Despite a flattening yield curve, the share of adjustable rate originations has remained near a decade-high level.
Short-term rates were pushed up at every Federal Reserve meeting last year, Freddie Mac Chief Economist Frank Nothaft noted in the opening of the company's 22nd Annual Adjustable-Rate Mortgage Survey released today and based on borrower data collected between December 19 to December 22.
The yield spread between the 10-year Treasury and the 1-year Treasury started 2005 at 1.50%, but ended at zero, according to the survey. The phenomenon, known as a flattening yield curve, squeezed the spread between fixed rate loans and ARMs -- making adjustable rate loans less appealing.
"In the last half of 2000, the last time the Treasury yield curve inverted, the one-year conforming, conventional ARM rate had a discount of about 1.6 percentage points," said Freddie economist Michael Schoenbeck in the survey. "Yet the ARM share of conventional originations was in the 15 to 20 percent range, well below the shares for much of 2004 and 2005."
The ARM share through November 2005 was 32%, according to Freddie, which manages $1.7 trillion in mortgages. "Since 1995, the first year that Freddie Mac collected ARM share data, the ARM share has fluctuated between an annual low of 11 percent in 1998 and a high of 33 percent in 2004."
Freddie said last year's narrower spreads led lenders to offer bigger initial discounts on adjustable rates. The average discount on one-year ARM at the end of 2005 was 1.9% -- about a half percent more than a year earlier.

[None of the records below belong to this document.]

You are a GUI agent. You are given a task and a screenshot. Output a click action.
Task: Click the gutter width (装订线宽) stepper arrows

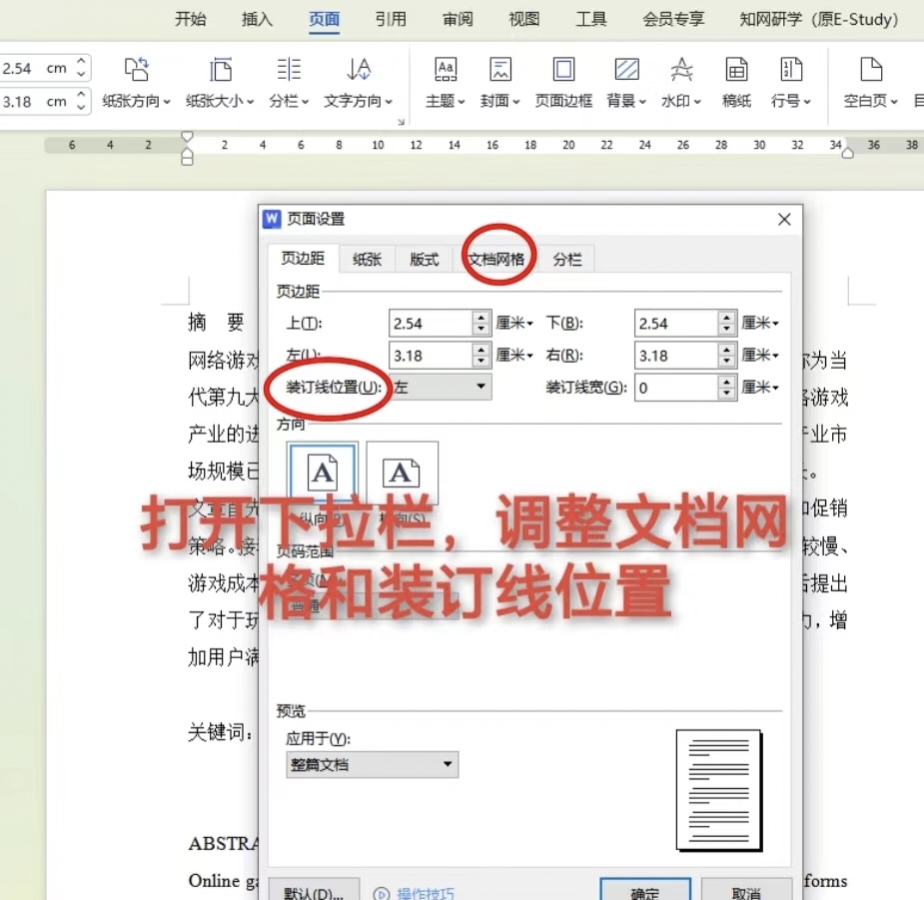(727, 387)
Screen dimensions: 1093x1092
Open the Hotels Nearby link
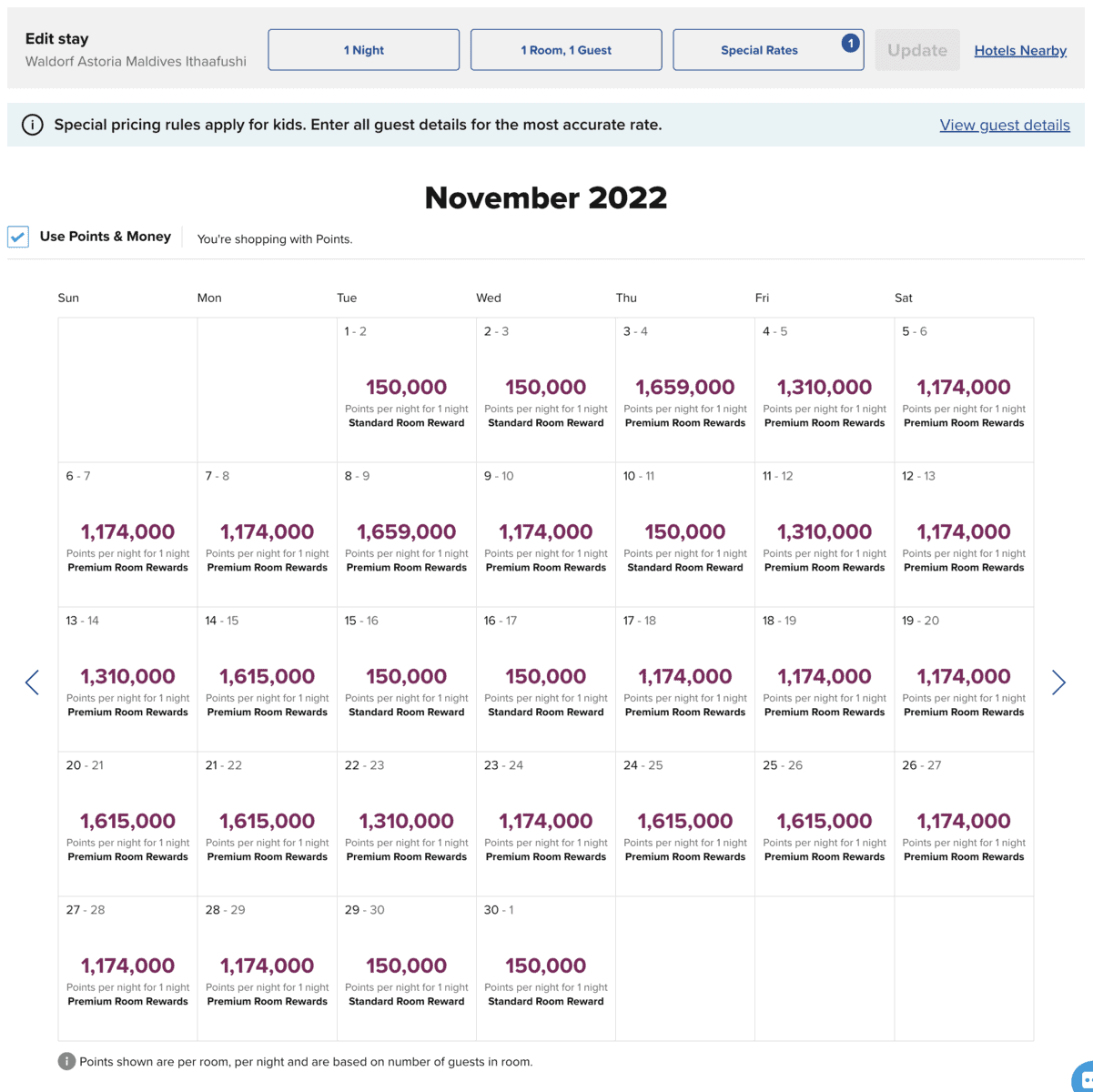point(1020,50)
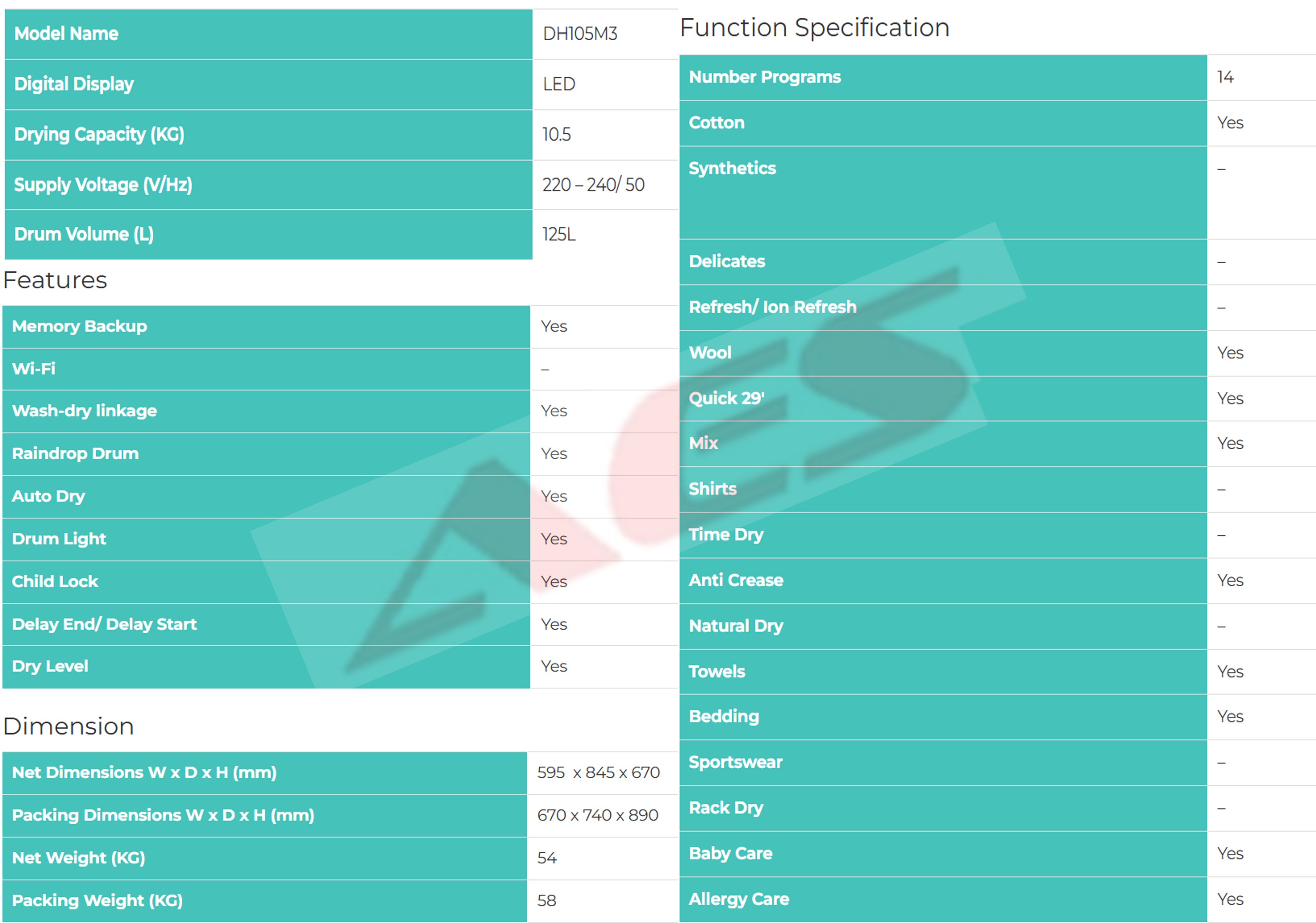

Forty percent of ARMs originated last year were 5/1 hybrids, Nothaft said. Of the lenders that offer adjustable rate products, 80% offered the 5/1 while only 56% offered the one-year -- the lowest level during the 22 years the survey has been conducted.
In line with the 5/1's popularity with lenders, the average 5/1 rose just 80 BPS during 2005 while the average 1-year rose 100 basis points.